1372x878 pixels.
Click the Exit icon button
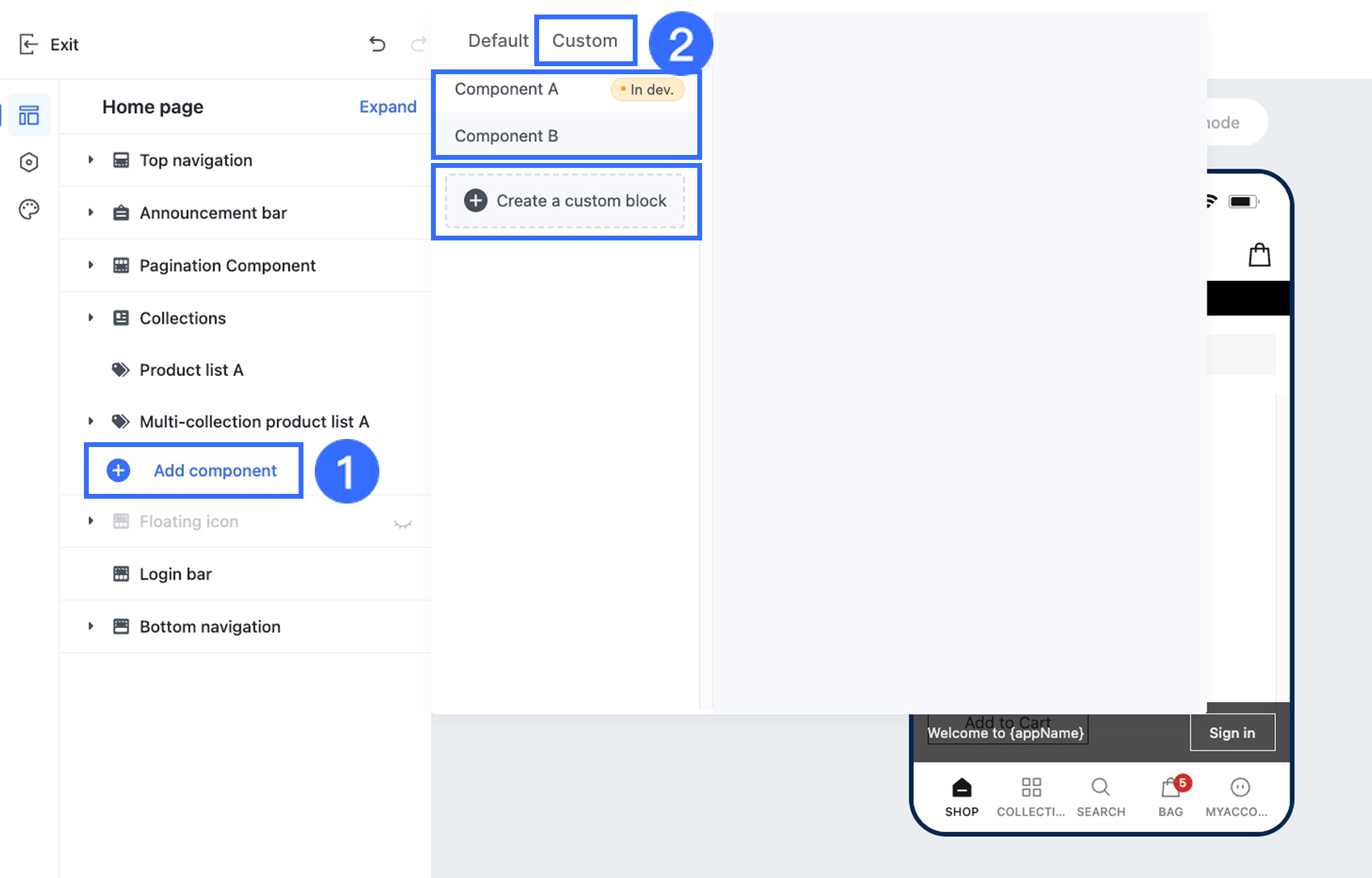pos(29,44)
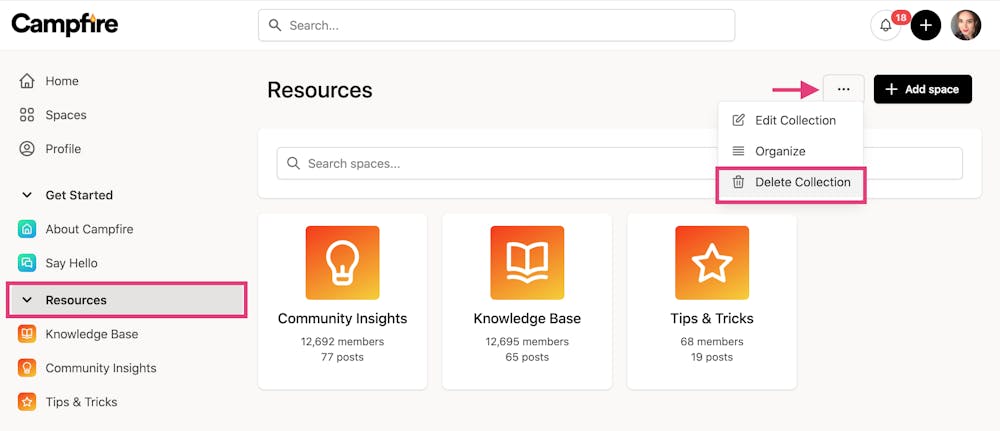Viewport: 1000px width, 431px height.
Task: Open Profile from sidebar
Action: pyautogui.click(x=63, y=149)
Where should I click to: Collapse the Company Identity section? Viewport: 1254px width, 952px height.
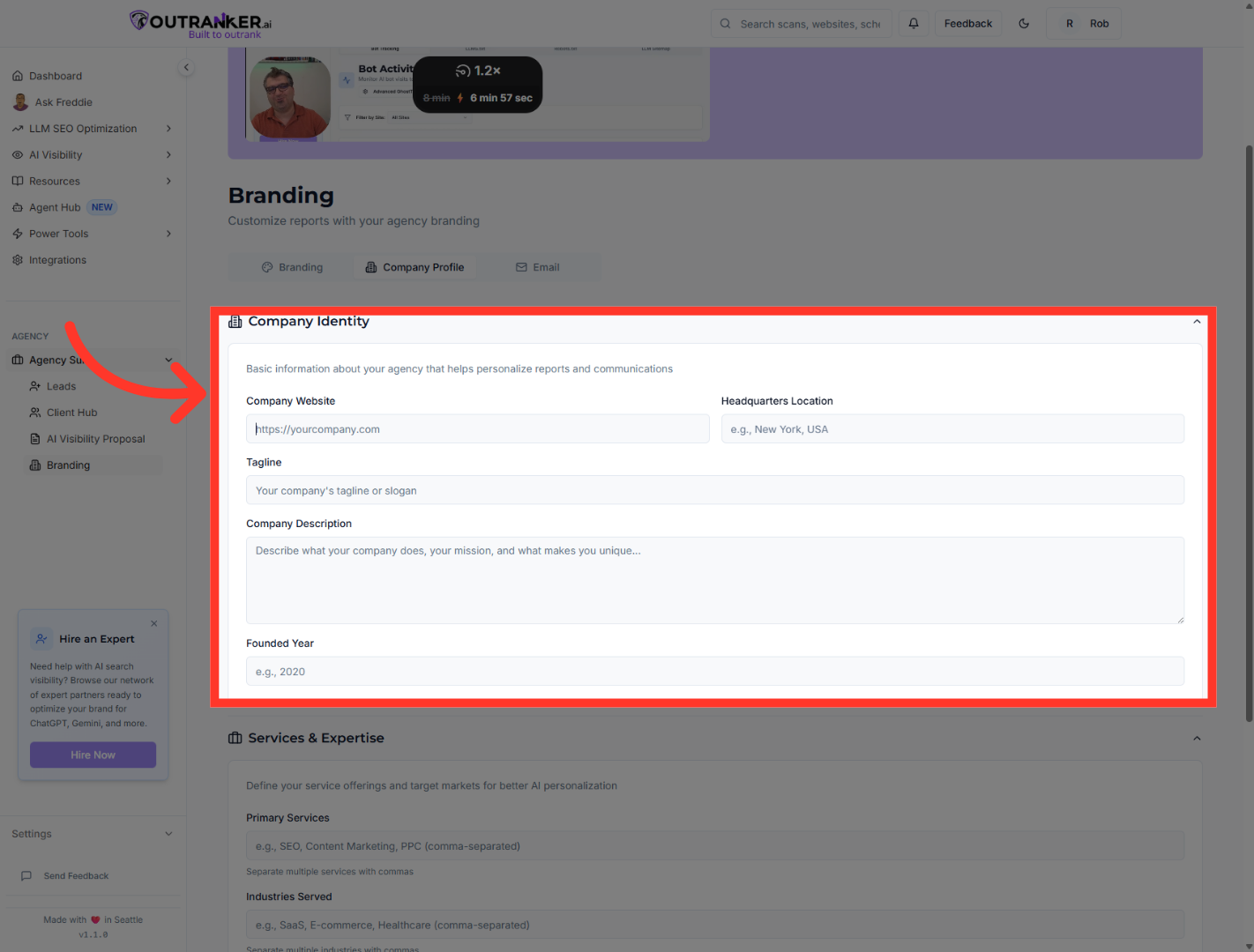(1196, 321)
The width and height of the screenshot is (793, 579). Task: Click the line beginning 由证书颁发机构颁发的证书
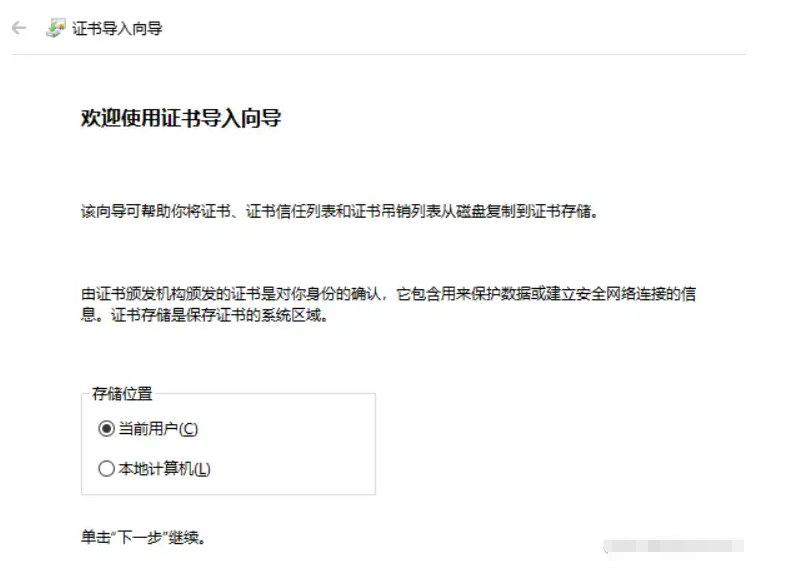tap(388, 294)
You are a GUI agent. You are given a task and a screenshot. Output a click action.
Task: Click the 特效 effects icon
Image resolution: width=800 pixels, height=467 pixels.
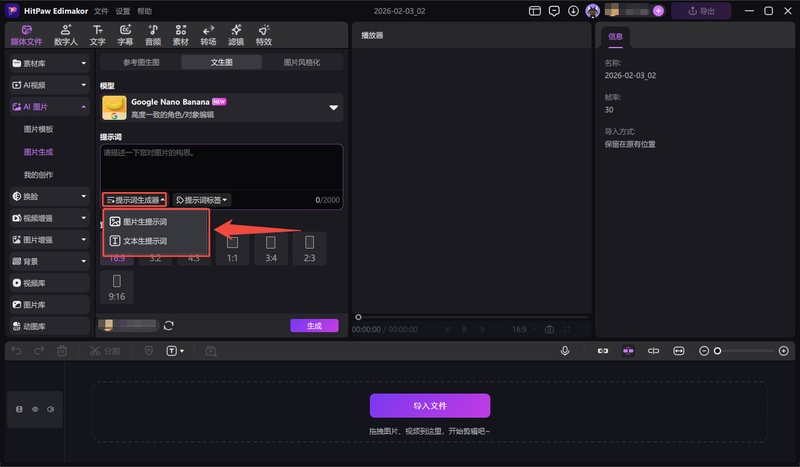263,36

▬▬▬▬▬▬▬▬▬▬

What is expected: Set the records down again word for word; the pictures stay out.

Reply:
1372x878 pixels.
Click the Exit icon button
pos(29,44)
Viewport: 1000px width, 431px height.
Task: Open Profile from sidebar
Action: pyautogui.click(x=63, y=149)
Where should I click to: Collapse the Company Identity section? Viewport: 1254px width, 952px height.
(1196, 321)
The width and height of the screenshot is (793, 579). Task: Click the line beginning 由证书颁发机构颁发的证书
tap(388, 294)
You are a GUI agent. You are given a task and a screenshot. Output a click action.
Task: Click the 特效 effects icon
Image resolution: width=800 pixels, height=467 pixels.
263,36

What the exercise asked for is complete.